長い旅の始まりでゴワシましたわ
その引退は衝撃だった。
十二年前のことである。
史上最年少入幕、と同時の全勝優勝。
わずか十六歳の力士が偉業を達成した。
相撲界の新ヒーロー誕生は当時の社会を大いに賑わせた。「新惑星発見」「超古代遺跡発掘」といったロマン溢れる同時期のニュースと相まって、世の中は新たに動き出す時代への期待感に満ちた。

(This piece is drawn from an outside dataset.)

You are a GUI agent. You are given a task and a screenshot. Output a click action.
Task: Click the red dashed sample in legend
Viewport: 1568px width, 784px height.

ある一人の少年も、自分とそう歳の違わない若き俊英の快挙に憧れ、胸を震わせた。
その祝賀の席上で、だが新たな英雄は突如告げたのだ。
「ワッシには足りないものがあるでゴワス……ワッシは土俵を降りるでゴワス。ヌッシャら、さらばでゴワス」
その日から英雄は行方をくらませた。
社会が、今度は驚きと嘆きに震えた。
少年の震える胸も凍てつき、しかしまたふつふつと煮えはじめた。
なぜ──頂点に立ちながら。
なぜ──それ以上の何を求めて。
行ってしまったというのだろう。
僕が憧れた君の強さは、君にとってはつまらないものだったというのか。ただの踏み台を見上げる僕など置き去りにして、まだ足りないと──そう言うのか。
まだ、そこから更に、強く……なるのか……!
憧憬は怒りへ、怒りは更なる憧憬へと転じた。
やがて少年は、密かに決意した。
「僕も……力士になってやる」
あの若き天才の見た頂点、そして更なる高み。それを今から追いかけるのだ。そう自らに宣言すると、青空の果てへと続く、風がどこまでも駆け抜ける道が、自分の前に伸びた気がした。
そして、少年に宿った志は、十二年の時を経て、確かに果たされることとなった。
そこまでには、少しの──回り道があった。